▶ What you need to do
• A. In the passage about leaving the glass shop, how much does the writer say the shop owner owes for the show and the renovation hours?
• B. Write the next paragraph of the passage about leaving the glass shop, beginning after its last sentence.

▶ Passage to read
- - -

Yet, this is also tied in to my decision to begin marketing myself and my products on my own, rather than relying on anybody else. This weekend, when my shop owner made a fool of himself by hurling diatribes my way at the Building Industry Association (BIA) show, I realized that I could no longer be a part of his life. I woke up early Monday morning and decided on my plan:

· Collect what he owes me ($200 for the show and the hours spent on the assigned renovation);

· Advise him I will complete only the task ahead and collect for that;

· Accept no further work;

· Request he honor his offer to supply me with scrap glass for the gecko; and,

· Concentrate on marketing me.

The BIA show also told me that he had no intention of marketing Clear Shield there, as no demonstration equipment ever arrived, probably never being ordered. Additionally, no stained glass was ever on display, as he focused on incredibly expensive glass art for display and ran a slide show for people to look at. He also had me talking about cast glass and carved glass which I only learned about while at the show by listening to him and repeating what he said. I was thoroughly unprepared and embarrassed at my lack of knowledge. He said that he expected some $250,000 in Clear Shield bookings, for which I would receive $50,000 in commissions. Right… He hit my button—money—and lied to me. I was so easily taken in by my desperate situation. He never intended for me to sell anything because he never wanted me to. Oh, he said I would get 3% for any art piece sold and then, in the presence of Alan, said I would get $450 for selling Al’s $4500 funky piece (10% not 3%.) So, I said, “$450 for selling it? So, if I can get $500 for it, I still get the $450?” That did him into silence. He didn’t tell me I was to wear dress pants, didn’t tell me I was to be at the show early to handle the VIP’s, didn’t tell me much at all, except to complain that I wasn’t saying the right things about specific art pieces and had Alan lecture me. When I repeated to Alan what I had been saying to people, he agreed I was right all along, a fact I brought up to my shop owner immediately. The next day, he said I was doing really well. I asked him what he meant and he said I was explaining things well and had a real talent for talking to the public. Like I didn’t already know…

I will refuse his offer to learn about Nathan Allen Glass. He’ll want me to call on architects and contractors in the vain hope I can close a few deals far into the future. No thanks… I need to spread my wings. All he has done was allow me to use his shop to fabricate my erotic pieces, for which I paid him some $800 for supplies. He pointed out a newspaper clipping to contact a gallery for possible showing of my works in advance of my upcoming show, for which I made all the arrangements. From that clipping, I made the contact and later, through her, was invited to participate in “Gecko’s in Paradise,” submitting a design concept for a stained glass gecko as a fund raiser for Kapiolani Hospital. I set up and paid for my own web site and for listing it on all the major search engines. I did it all, including engaging the most prominent Hawaii artist, Duane Preble, to guide me, using my attendance in his 1967 UH class, Art 101, as a re-introduction to him. I’ve done it all by myself.

- - -

▶ Supplied records
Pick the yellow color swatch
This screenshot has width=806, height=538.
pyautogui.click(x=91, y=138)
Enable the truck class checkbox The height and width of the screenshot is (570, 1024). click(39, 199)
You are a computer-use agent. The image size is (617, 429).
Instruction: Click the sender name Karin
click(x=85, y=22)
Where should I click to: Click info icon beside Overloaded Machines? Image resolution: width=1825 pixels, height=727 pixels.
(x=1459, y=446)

- - -

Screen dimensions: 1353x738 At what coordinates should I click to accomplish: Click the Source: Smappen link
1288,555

- - -

▶ Solved problems
• A. $200

• B.
So, I move on. I’ve engaged Lei, his shop manager, to build my pieces when the orders come in. I have a framer ready. Packing and shipping are already set up. Payment methods are on the web site. The show is on for March 29th. My shirts are made. My copper sculptures are designed and one is in fabrication. All done by me…

I’ll mention him no more, forever.

Now, I will frame the show pieces, research the copper pipe and how to frame the fly swatter in it, build a better weaving loom, market my shirts and the various other arts I have so far produced.